I also make a commitment to us not working on self-improving superintelligence, which I was surprised to need to make but is apparently not a given?
I also make a commitment to us not working on self-improving superintelligence, which I was surprised to need to make but is apparently not a given?
Thank you, I do appreciate that!
I do have trouble understanding how this wouldn't involve a commitment to not provide your services to any of the leading AI capability companies, who have all stated quite straightforwardly that this is their immediate aim within the next 2-3 years. Do you not expect that leading capability companies will be among your primary customers?
I would only endorse using this kind of technique in a potentially risky situation like a frontier training run if we were able to find a strong solution to the train/test issue described here.
Oh, cool, that is actually also a substantial update for me. The vibe I have been getting was definitely that you expect to use these kinds of techniques pretty much immediately, with frontier training companies being among your top target customers.
I agree with you that train/test splits might help here, and now thinking about it, I am actually substantially in favor of people figuring out the effect-sizes here and doing science in the space. I do think given y'alls recent commercialization focus (plus asking employees to sign non-disparagement agreements and in some cases secret non-disparagement agreements) this puts you in a tricky position as an organization I feel like I could trust to be reasonably responsive to evidence of the actual risks here, so I don't currently think y'all are the best people to do that science, but it does seem important to acknowledge that science in the space seems pretty valuable.
Do you not expect that leading capability companies will be among your primary customers?

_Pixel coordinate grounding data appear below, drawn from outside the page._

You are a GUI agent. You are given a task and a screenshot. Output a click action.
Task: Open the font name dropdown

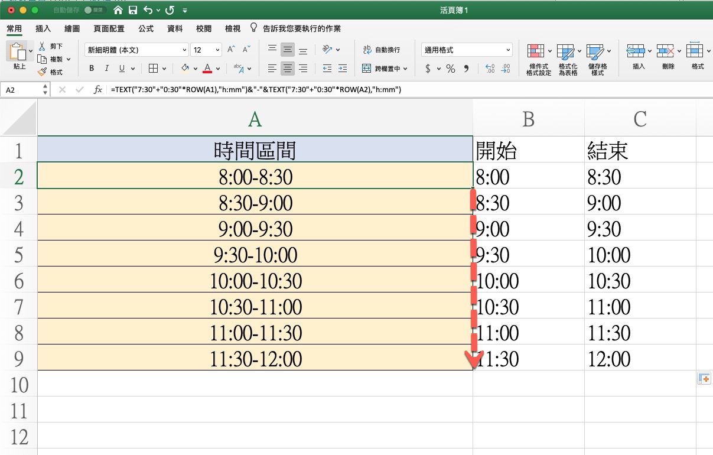pos(183,50)
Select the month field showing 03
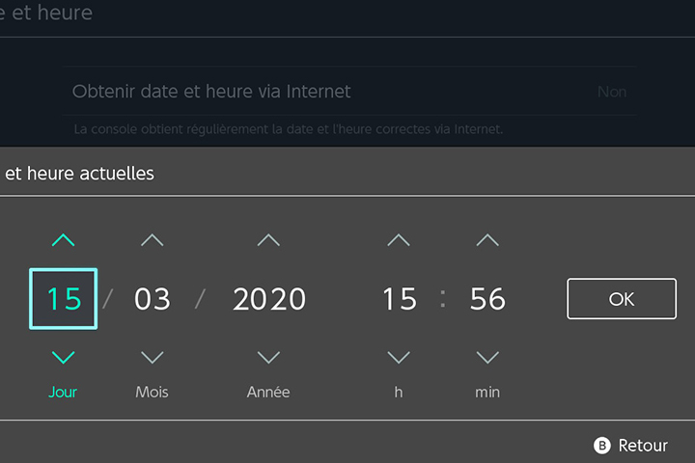 152,299
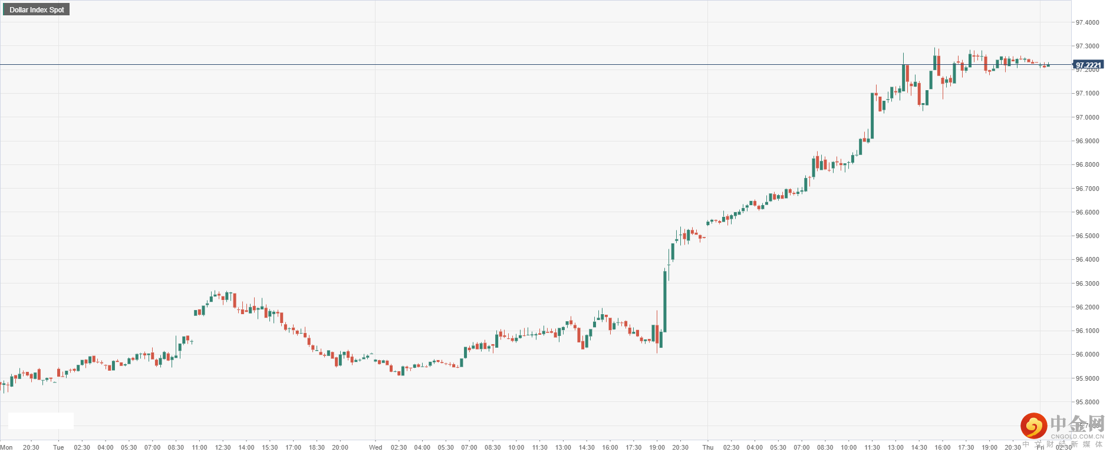Click the 11:00 time label on axis
Viewport: 1113px width, 455px height.
point(199,447)
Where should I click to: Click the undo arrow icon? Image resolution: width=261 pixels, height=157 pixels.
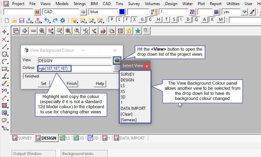(47, 20)
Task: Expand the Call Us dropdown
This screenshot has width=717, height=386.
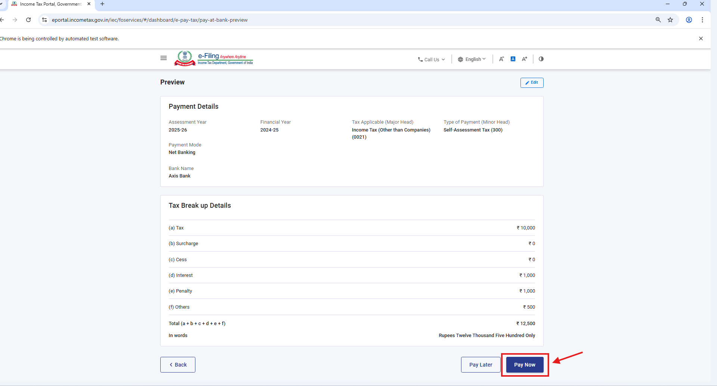Action: 431,59
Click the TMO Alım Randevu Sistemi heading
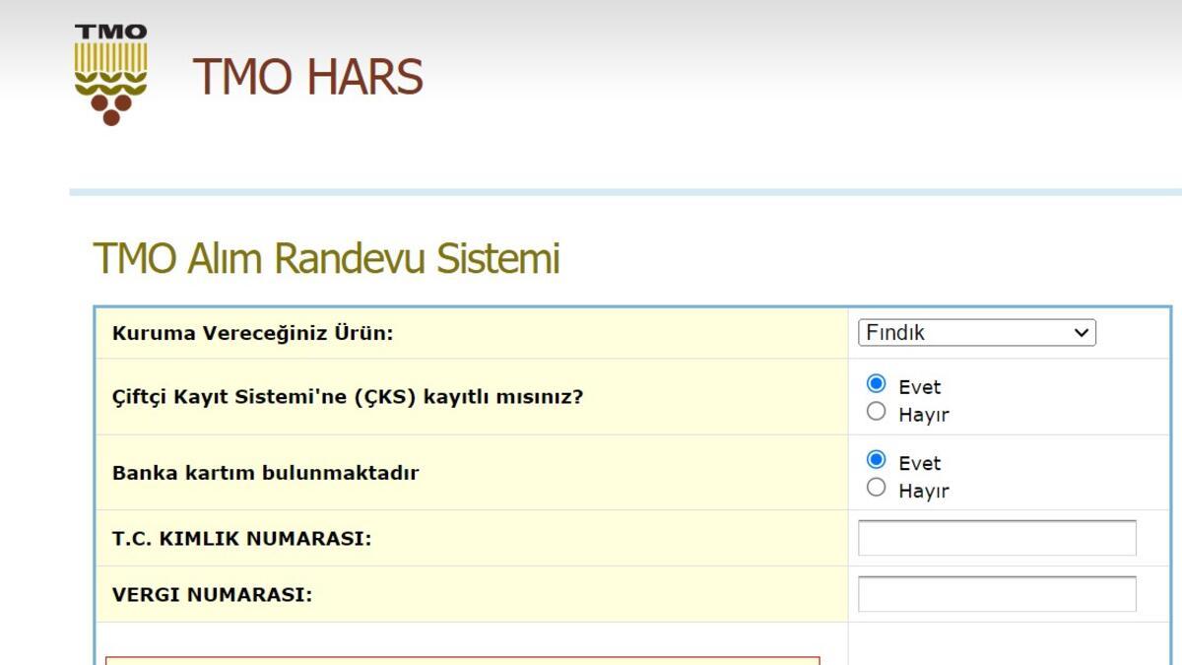Image resolution: width=1182 pixels, height=665 pixels. (x=326, y=258)
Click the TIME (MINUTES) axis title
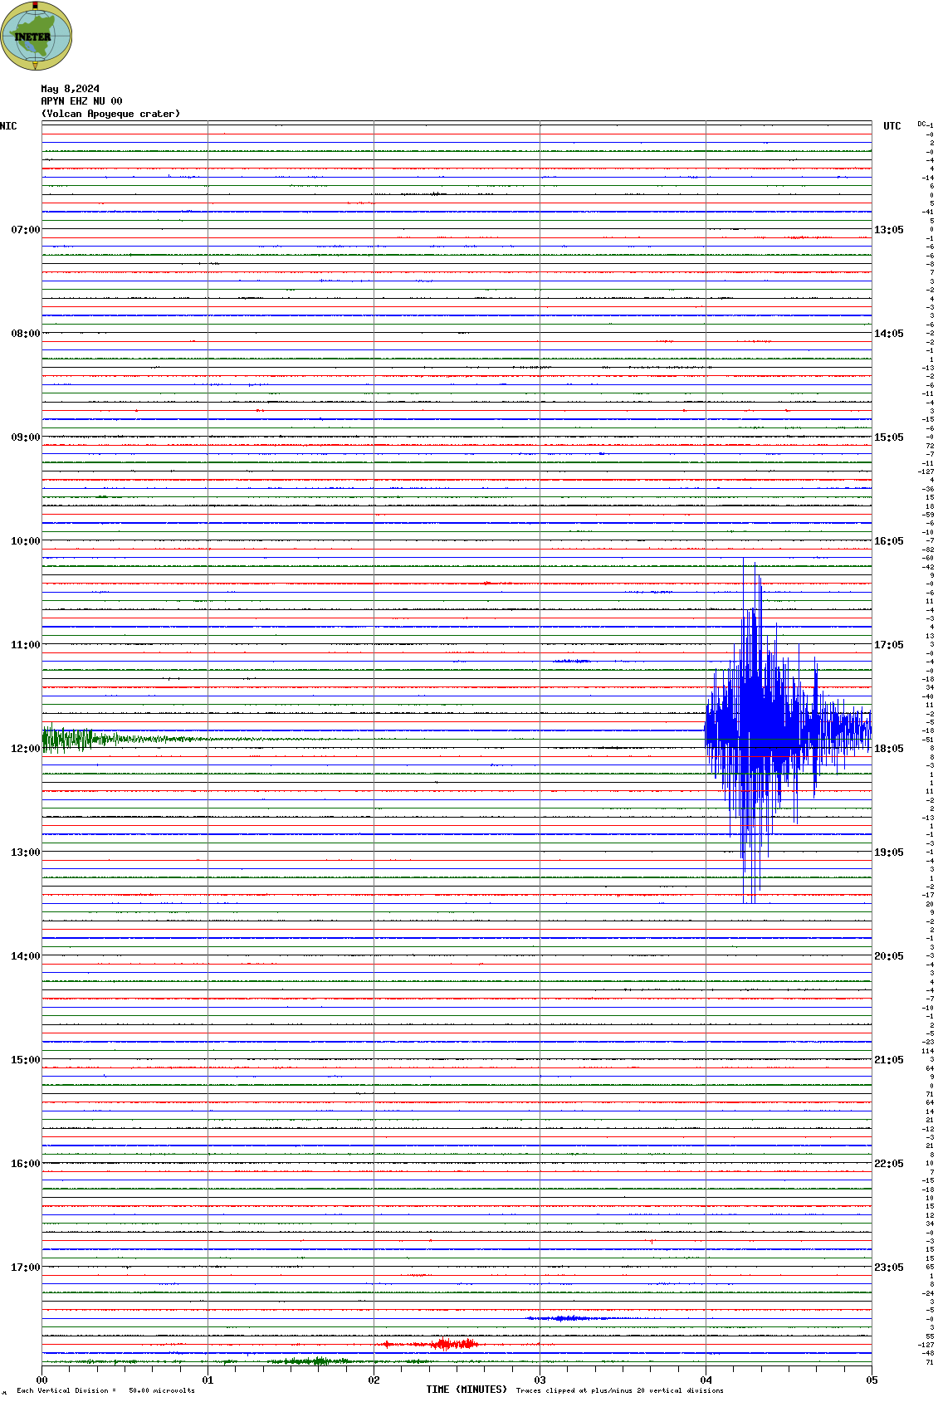This screenshot has height=1402, width=938. click(467, 1390)
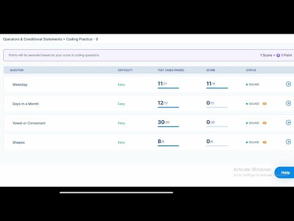Image resolution: width=294 pixels, height=221 pixels.
Task: Open the Shapes question
Action: point(18,142)
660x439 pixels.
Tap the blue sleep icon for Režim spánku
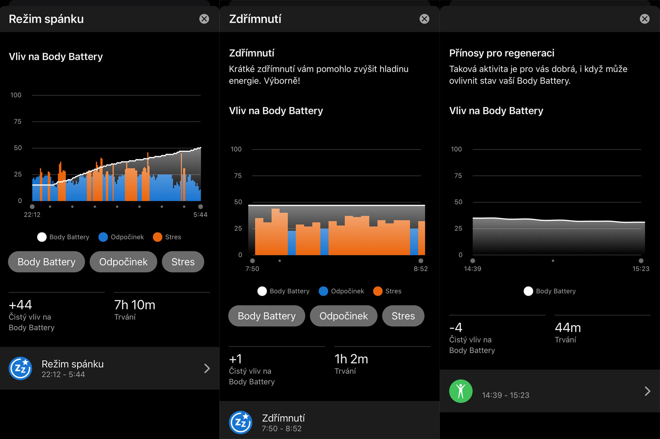pos(21,368)
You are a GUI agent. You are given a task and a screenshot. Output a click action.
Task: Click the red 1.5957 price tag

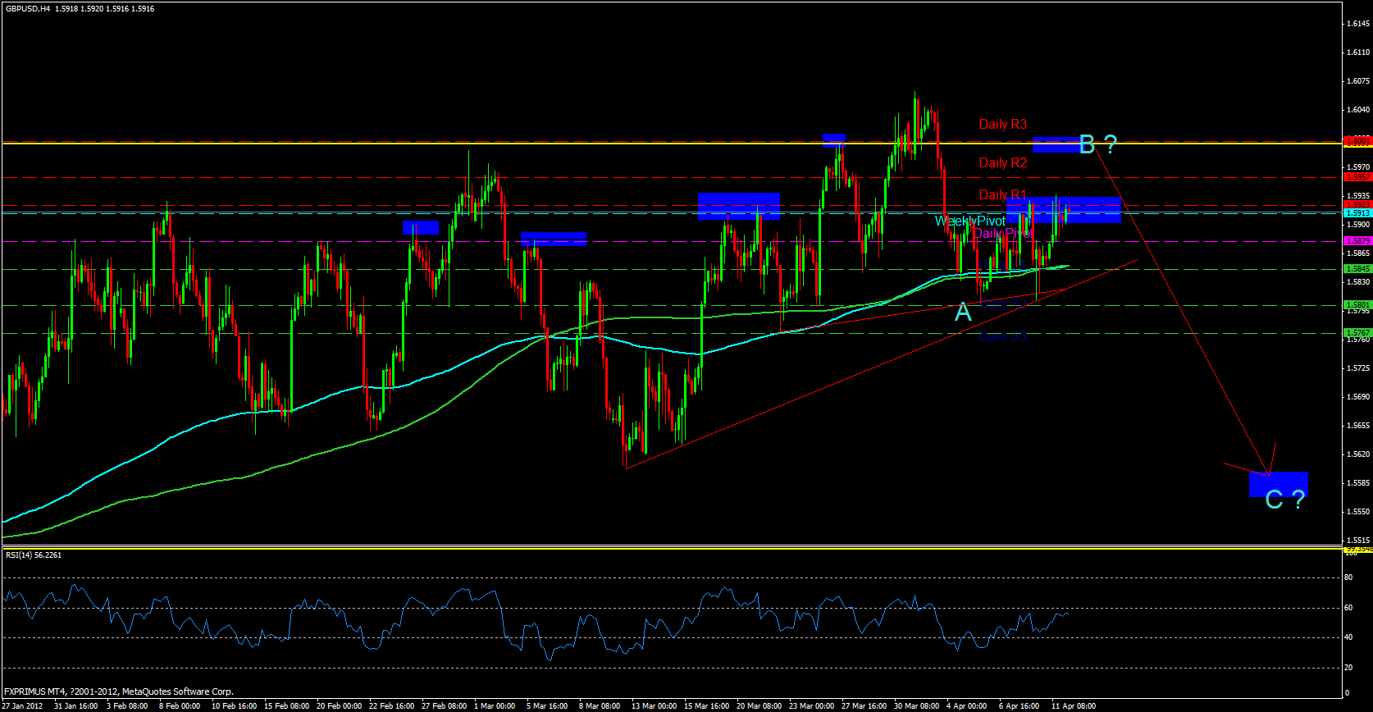tap(1357, 177)

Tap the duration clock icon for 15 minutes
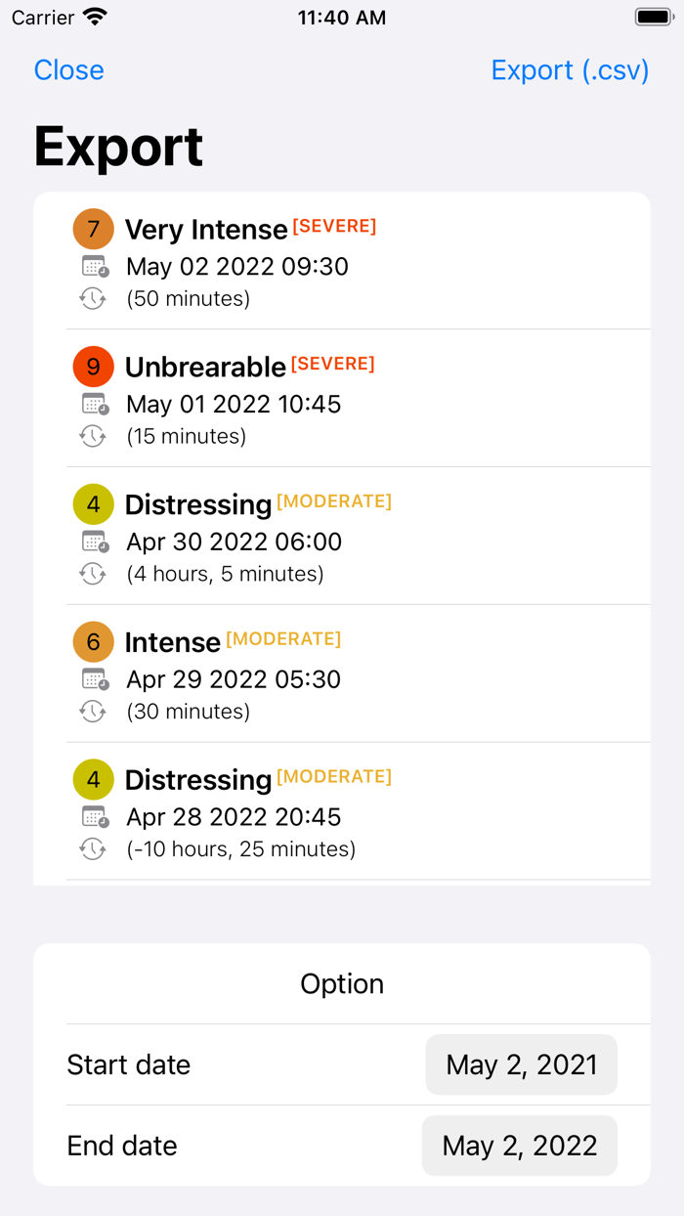pyautogui.click(x=93, y=436)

No, it seems highly unlikely. Considered from a purely commercial perspective - which I think is the right one when considering the incentives - they are terrible customers! Consider:
On the other hand, of course, assuming that we find a technique that we're strongly confident is good (passes a series of bars like e.g. solving the train/test issue, actually works, have strong conceptual/theoretical reasons to believe it will continue to work) then it's worthless unless actually deployed when it counts. To be honest, the end deployment path is something I have yet to really figure out. The possibilities in the space seem sufficiently strong that I think it's worth exploring regardless.
So why not simply make a "no leading capability company customers" commitment?
asking employees to sign non-disparagement agreements and in some cases secret non-disparagement agreements) this puts you in a tricky position as an organization I feel like I could trust to be reasonably responsive to evidence of the actual risks here
Fair. I don't think it would be appropriate to get into the details here (though we no longer have non-disparagements in our default paperwork). I realise that's a barrier to you trusting us and am willing to take that hit right now, but hope that our future actions will vouch for us.
No, it seems highly unlikely. Considered from a purely commercial perspective - which I think is the right one when considering the incentives - they are terrible customers! Consider:
That is good news! Though to be clear, I expect the default path by which they would become your customers, after some initial period of using your products or having some partnership with them, would be via acquisition, which I think avoids most of the issues that you are talking about here (in general "building an ML business with the plan of being acquired by a frontier company" has worked pretty well as a business model so far).
Whatever techniques end up being good are likely to be major modifications to training stack that would be hard to integrate, so the options for doing such a deal without revealing IP are extremely limited, making cutting us out easy.
Agree on the IP point, but I am surprised that you say that most techniques would end up major modifications to the training stack. The default product I was imagining is "RL on interpretability proxies of unintended behavior", and I think you could do that purely in post-training. I might be wrong here, I haven't thought that much about it, but my guess is it would just work?
I do notice I feel pretty confused about what's going on here. Your investors clearly must have some path to profitability in mind, and it feels to me that frontier model training is really where all the money is at. Do people expect lots of smaller specialized models to be deployed? What game is there in town that isn't frontier model training for this kind of training technique, if it does improve capabilities substantially?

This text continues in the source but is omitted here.